Here’s the procedural history: on April 29, Senator Jay Rockefeller (D-W.Va.) proposed a set of amendments to the House bill. Section 808, which affected required funding a new accruals under airline pension plans, was a sticking point. Current law calls for airlines to fund their defined-benefit pension plans under the assumption of 8.25 percent growth; the amendment adds to the 8.25 percent rate the requirement to fully fund their pension obligations each year.

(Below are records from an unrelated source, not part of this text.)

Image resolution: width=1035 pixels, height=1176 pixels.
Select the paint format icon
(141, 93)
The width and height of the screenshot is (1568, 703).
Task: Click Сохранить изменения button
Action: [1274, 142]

On April 30, Durbin and Hutchison introduced an amendment to eliminate Section 808. They argued that it would have disadvantaged their home-state airlines American and Continental, which continue to offer defined-benefit plans as obligated by their contracts. (This is absolutely the right thing to do. A defined-benefit pension is nothing more than deferred compensation. To shred it in bankruptcy is like asking an employee to give back part of his paycheck.) (N.B.: All airlines offer a small defined benefit to pilots, the “b-fund,” because pilots have until now been forced to retire at sixty.) Durbin says that this new, stricter requirement in Section 808 disincentivizes airlines from offering pension benefits and that it especially rewards Delta and Northwest, who slipped out of their pension obligations in bankruptcy and handed off the liability to you and me. “It seems to me instead we encouraged companies to freeze their benefit plans,” said Durbin in remarks on the Senate floor.

Last year, Durbin said, (more…)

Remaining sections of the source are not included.